The soul-destroying horror of war is something that isn't a unique subject to cinema but All Quiet on the Western Front learns from the mistakes of films like 1917 that feel like pure gimmick exercises and remembers that there are characters at the heart of the war - these people are people and they have honest, human stories. The film uses a similiar scoring motif to Black Sabbath's War Pigs to capture the difference between the generals and its soldiers - they're frequently shown in lavish dining rooms eating fine dining and dressed in fancy clothes, whilst the soldiers are fighting and dying on the front lines. The film narrates right up until the end of the war from the German perspective, such a rarity told in cinema that the few films that this one can be compared to are in fact the previous iterations of All Quiet on the Western Front, and its source material - the novel by a war veteran Erich Maria Remarque. It has the novel's unmatched sense of authenticity - every horror, and I mean every horror - is captured in Edward Berger's film - gas, tanks, flamethrowers - you see the advancement of technology from the front lines of the soldiers with the tanks advancing like something out of a horror movie - if you've seen films like The Painted Bird you'll know what to expect here, and the film makes even the simplest choice of naming the throwaway characters so that you care just a little bit more about them - them addressing each other as friends tells you more than exposition ever would, and it makes it more horrifying when they're gunned down moments later in a bloody, brutal opening sequences that recalls to mind Saving Private Ryan, ramped up to eleven.

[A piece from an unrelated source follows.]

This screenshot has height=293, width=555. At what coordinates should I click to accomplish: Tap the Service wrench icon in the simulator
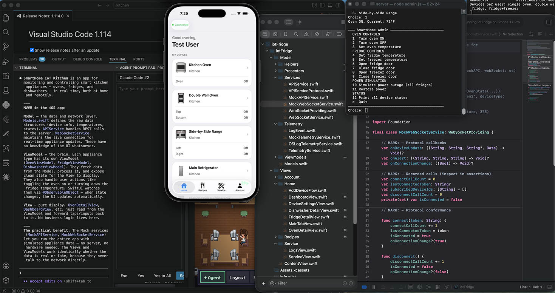pyautogui.click(x=221, y=187)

This is war - hell on Earth - the hopelessness of it all unmatched by little else of the past ten years, even by Christopher Nolan's best, Dunkirk - All Quiet on the Western Front is a technical and character-driven marvel, slowing down to spend time with who Paul is as a character and how he's shaped by war, and we learn more about his friends, his comrades - Kat and Albert, played by Albrecht Schuch and Aaron Hilmer respectively, who pack them with enough personality to give them fully fleshed character arcs.

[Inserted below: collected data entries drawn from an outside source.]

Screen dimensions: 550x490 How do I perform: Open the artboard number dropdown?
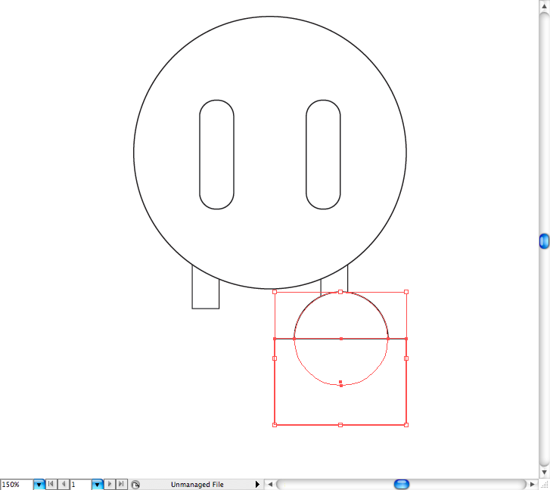tap(97, 484)
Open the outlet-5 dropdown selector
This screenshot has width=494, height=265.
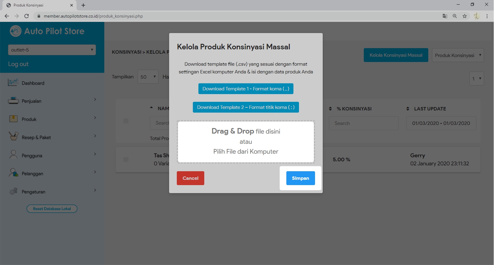[52, 50]
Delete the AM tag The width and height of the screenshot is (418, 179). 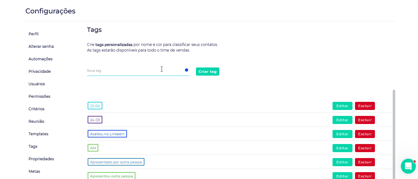tap(365, 148)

The technical aspect of it all works like a charm - James Friend's stylised visuals paint a horrifying portrait of war but this is far more than just style over substance - there's depth and character to back it up in the images. Individual frames tell entire stories - it's raw, visceral and horrifyingly soul-destroying - there's just no other words to describe it. The film shows you how disposable everybody is, even its leads - and is punctuated by two, equally devastating bookends that remind you of the hopelessness of the first world war especially. This should, by all accounts - be the definitive portrayal of it - best experienced in the big screen but the important factor is that it is at least seen - by far the best film of 2022 and if we're honest it should be an Oscar contender too. I encourage anyone to be pro-war after watching this - maybe the ultimate anti-war movie.